Lack of a control group is a limiting factor in the interpretation of our finding of a relatively small rise in PSA of 0.96 ng/mL over a mean duration of therapy of 30.2 months. It is reasonable to speculate that the growth of prostatic tissue that coincides with aging alone is responsible for a significant portion of this rise in PSA. However, it has been demonstrated that prostate volumes increase in hypogonadal men treated with androgen replacement to sizes comparable to those in eugonadal men (Behre et al, 1994) but revert back to smaller sizes after androgen withdrawal (Meikle et al, 1997). Svetec et al (1997) studied 48 hypogonadal men treated with parenteral testosterone replacement. The mean increase in PSA after initiating testosterone therapy was 0.29 ng/mL, with a mean interval between PSA determinations of 12.8 months. Prostate biopsy was performed in 11 men, but all biopsies were benign. Of interest, PSA velocity was measured in this study, and testosterone supplementation did not alter the PSA velocity beyond established normal levels. In a 36-month randomized study, Snyder et al (1999) found a small but statistically significant rise in mean PSA of 0.6 ng/mL in the testosterone treatment arm of 54 men. Prostate biopsy was performed in 4 patients, but cancer was diagnosed in only one. The mean serum PSA concentration did not significantly change in the placebo arm.

Although we recognized the drawback of a retrospective design, our study showed that over a mean follow-up of 30.2 months, there did not appear to be an increased risk of prostate cancer. Despite 6 men requiring biopsy, only 1 patient (1.9%) in our series of 54 men on testosterone therapy developed prostate cancer. A more accurate assessment of the number of men with prostate cancer in this series would be obtained by performing prostate biopsy in all patients. It is possible some men harbor significant malignancies undetectable by standard screening with PSA and DRE. Moreover, the relatively small sample size in this study, similar to the other studies in Table 4, limits the ability to detect small increases in the risk of prostate cancer with testosterone replacement therapy. Since no large-scale, prospective studies are planned to evaluate the risk of prostate cancer with testosterone supplementation, we believe studies like this one add valuable information concerning the safety profile of this therapy.

A significant number of men in our analysis discontinued testosterone therapy within 1 year of treatment secondary to poor clinical results or unwillingness to tolerate drug administration. We therefore performed a subset analysis of 19 men on testosterone replacement for at least 36 consecutive months to assess any longer term effects of therapy on serum PSA levels or the development of prostate cancer. In this subset of patients with a mean follow-up of 58.5 months, no patient was diagnosed with prostate cancer. This subset analysis represents one of the longest follow-up evaluations of a significant number of older hypogonadal men on parenteral testosterone supplementation and suggests that there is likely no increased risk of prostate cancer after 4 to 5 years of continuous therapy.

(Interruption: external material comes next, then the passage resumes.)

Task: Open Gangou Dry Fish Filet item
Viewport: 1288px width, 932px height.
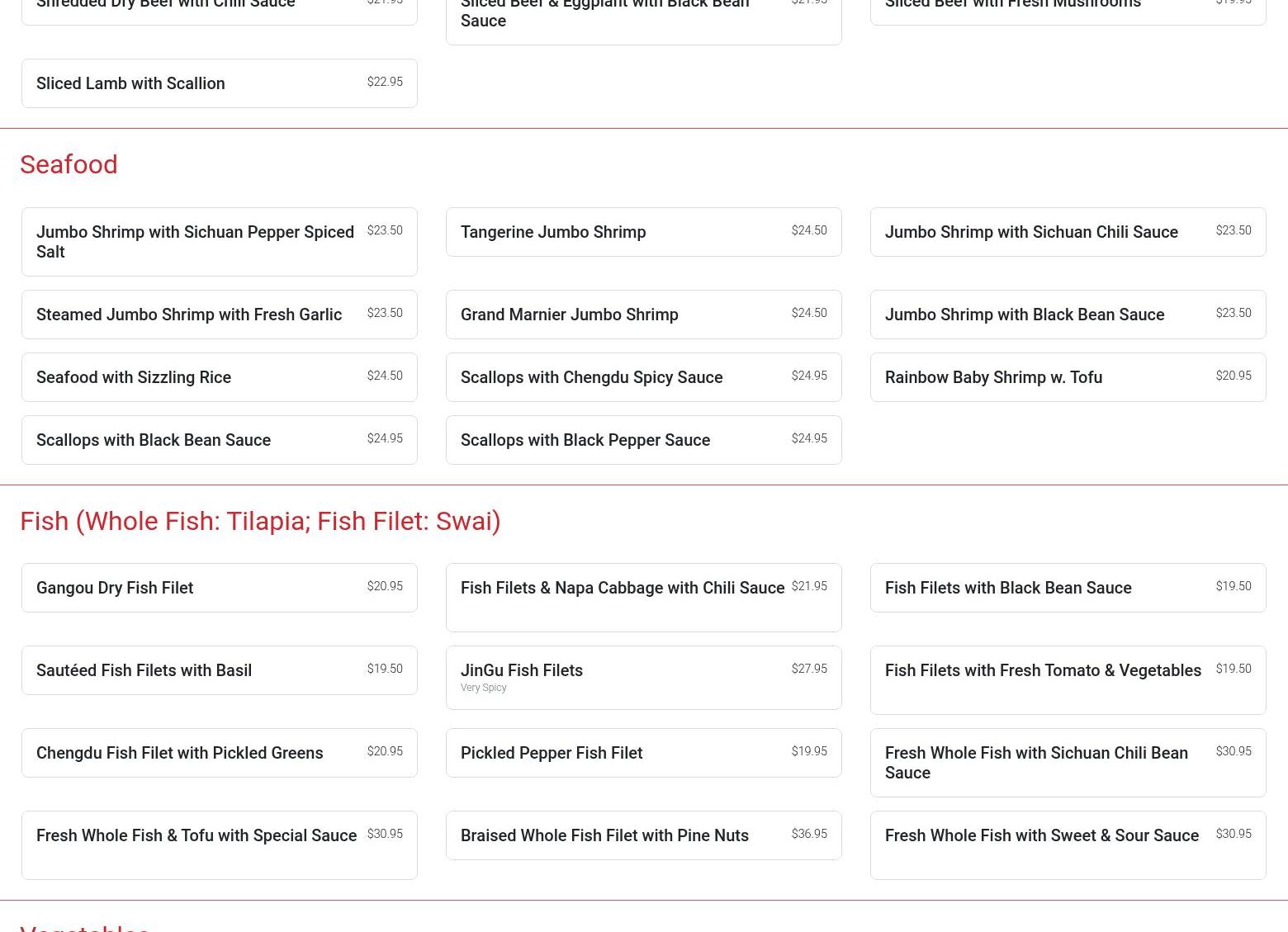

In summary, parenteral testosterone replacement therapy in older hypogonadal men increased the serum PSA level by a mean of 0.96 ng/mL over a mean treatment duration of 30.2 months. Of 54 men, only one was diagnosed with prostate cancer during therapy. Before initiating treatment, a physician should obtain a mandatory serum PSA level and perform a DRE. Serum PSA levels and DREs are then required at frequent intervals during treatment. Any significant increase in PSA above established normal levels during treatment should be evaluated with prostate biopsy and not be attributed to testosterone therapy. Since no large, well-designed studies exist on men treated with testosterone for longer than 3 years, the long-term risk of prostate cancer secondary to testosterone replacement therapy remains to be determined.